4. The multi-frequency printed antenna according to claim 1, further comprising:

a first via hole penetrating through the substrate and located at the third connecting portion;

a third grounded conductive strip formed on the first surface and extending in the first direction, overlying the first grounded conductive strip, in which the third grounded conductive strip has one end connected to the third connecting portion through the first via hole;

a second via hole penetrating through the substrate and located at the fourth connecting portion; and

a fourth grounded conductive strip formed on the first surface and extending in the first direction, overlying the second grounded conductive strip, in which the fourth grounded conductive strip has one end connected to the fourth connecting portion through the second via hole.

5. A multi-frequency printed antenna, comprising:

a substrate with an insulating plate structure and having a first surface and a second surface opposite to the first surface;

a feed strip formed on the first surface and extending in a first direction, in which one end of the feed strip is connected to a signal terminal of an a rf signal source;

a first radiating conductive strip formed on the first surface and extending in the first direction, in which the first radiating conductive strip is in end-to-end connection with another end of the feed strip;

a second radiating conductive strip formed on the second surface and extending in the first direction, overlying the first radiating conductive strip, in which the second radiating conductive strip has one end connected with the first radiating conductive strip through a first via hole opened in the substrate;

a ground strip formed on the second surface and extending in the first direction, in which one end of the ground strip is connected to a ground terminal of the rf signal source;

a first grounded conductive strip formed on the second surface and extending in the first direction, in which the first grounded conductive strip has a first connecting portion for connecting to another end of the ground strip;

a second grounded conductive strip formed on the second surface and extending in the first direction, in which the second grounded conductive strip has

a second connecting portion for connecting to the another end of the ground strip;

a second via hole penetrating through the substrate and located at the first connecting portion;

a third grounded conductive strip formed on the first surface and extending in the first direction, overlying the first grounded conductive strip, in which the third grounded conductive strip has one end connected to the first connecting portion through the second via hole;

a third via hole penetrating through the substrate and located at the second connecting portion; and

a fourth grounded conductive strip formed on the first surface and extending in the first direction, overlying the second grounded conductive strip, in which the fourth grounded conductive strip has one end connected to the second connecting portion through the second via hole,

wherein each of the first and second radiating conductive strips together with each of the first to fourth ground conductive strips form a dipole antenna for achieving multi-frequency transmission.

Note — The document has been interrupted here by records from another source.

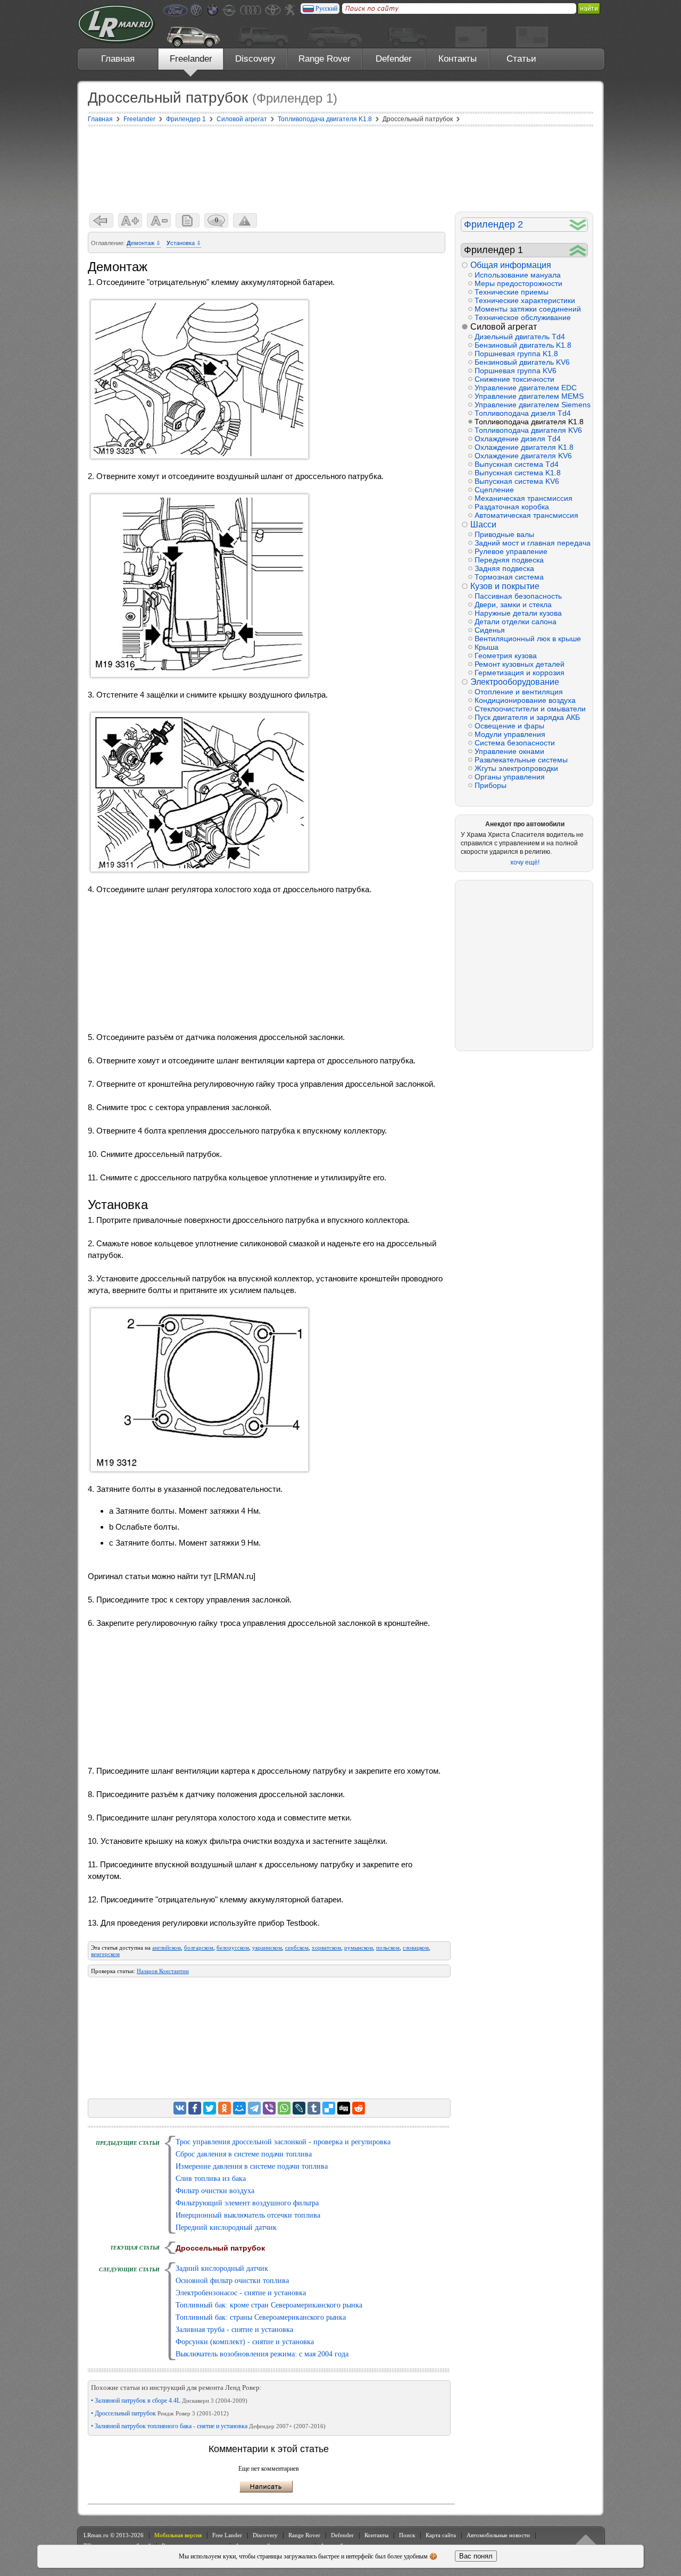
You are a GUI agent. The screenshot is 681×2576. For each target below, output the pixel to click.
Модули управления (510, 734)
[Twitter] (209, 2108)
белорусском (233, 1947)
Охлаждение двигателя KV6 (523, 455)
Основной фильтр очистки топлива (232, 2281)
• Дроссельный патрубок (160, 2413)
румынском (358, 1947)
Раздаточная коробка (512, 506)
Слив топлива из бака (211, 2179)
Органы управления (510, 777)
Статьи (521, 59)
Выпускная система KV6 (517, 481)
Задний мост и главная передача (531, 543)
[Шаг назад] (101, 220)
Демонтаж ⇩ (144, 243)
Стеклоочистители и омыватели (530, 708)
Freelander (191, 59)
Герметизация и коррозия (519, 672)
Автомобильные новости (498, 2535)
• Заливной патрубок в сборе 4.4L (169, 2400)
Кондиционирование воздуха (525, 700)
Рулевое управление (511, 551)
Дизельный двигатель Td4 (520, 336)
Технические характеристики (525, 300)
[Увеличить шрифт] (130, 220)
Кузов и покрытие (504, 586)
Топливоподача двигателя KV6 (528, 430)
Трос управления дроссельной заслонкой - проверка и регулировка (283, 2142)
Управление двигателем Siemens (531, 404)
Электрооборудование (514, 681)
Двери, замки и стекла (513, 604)
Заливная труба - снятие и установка (234, 2330)
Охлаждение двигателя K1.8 (524, 447)
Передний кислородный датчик (226, 2227)
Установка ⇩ (184, 243)
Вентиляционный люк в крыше (528, 638)
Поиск (407, 2535)
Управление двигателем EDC (526, 387)
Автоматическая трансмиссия (526, 515)
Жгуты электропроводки (516, 768)
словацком (416, 1947)
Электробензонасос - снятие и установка (241, 2293)
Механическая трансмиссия (523, 498)
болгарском (198, 1947)
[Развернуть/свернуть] (578, 224)
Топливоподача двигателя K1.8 (529, 421)
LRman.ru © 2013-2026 (114, 2535)
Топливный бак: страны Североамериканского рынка (261, 2317)
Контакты (457, 59)
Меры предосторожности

6. The multi-frequency printed antenna according to claim 5, wherein the first and second grounded conductive strips are symmetrically disposed on opposite sides with respect to the ground strip.

7. The multi-frequency printed antenna according to claim 5, wherein the grounded strip and the first grounded strip are disposed on the same side with respect to the first connecting portion.

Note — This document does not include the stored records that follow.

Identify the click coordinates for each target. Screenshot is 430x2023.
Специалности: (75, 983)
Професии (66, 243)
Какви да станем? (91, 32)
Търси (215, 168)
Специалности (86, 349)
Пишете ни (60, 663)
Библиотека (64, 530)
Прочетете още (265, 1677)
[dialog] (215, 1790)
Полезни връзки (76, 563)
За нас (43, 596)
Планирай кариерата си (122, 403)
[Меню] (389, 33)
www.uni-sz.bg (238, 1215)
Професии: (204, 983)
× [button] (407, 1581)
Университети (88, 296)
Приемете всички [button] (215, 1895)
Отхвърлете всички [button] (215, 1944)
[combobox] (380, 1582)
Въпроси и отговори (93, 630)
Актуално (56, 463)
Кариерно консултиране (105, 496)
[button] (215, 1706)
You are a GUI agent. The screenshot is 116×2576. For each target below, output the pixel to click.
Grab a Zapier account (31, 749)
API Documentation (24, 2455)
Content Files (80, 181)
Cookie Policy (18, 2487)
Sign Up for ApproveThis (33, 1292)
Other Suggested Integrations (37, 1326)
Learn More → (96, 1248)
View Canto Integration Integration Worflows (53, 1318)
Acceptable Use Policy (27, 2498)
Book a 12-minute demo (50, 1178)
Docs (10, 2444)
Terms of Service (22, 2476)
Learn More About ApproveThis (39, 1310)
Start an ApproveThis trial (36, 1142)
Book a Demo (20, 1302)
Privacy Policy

8. The multi-frequency printed antenna according to claim 7, wherein the ground strip and the second grounded conductive strip are disposed on the same side with respect to the second connecting portion.

9. The multi-frequency printed antenna according to claim 5, wherein the first connecting portion extends in a second direction substantially perpendicular to the first direction.

10. The multi-frequency printed antenna according to claim 9, wherein the second connecting portion extends in the second direction.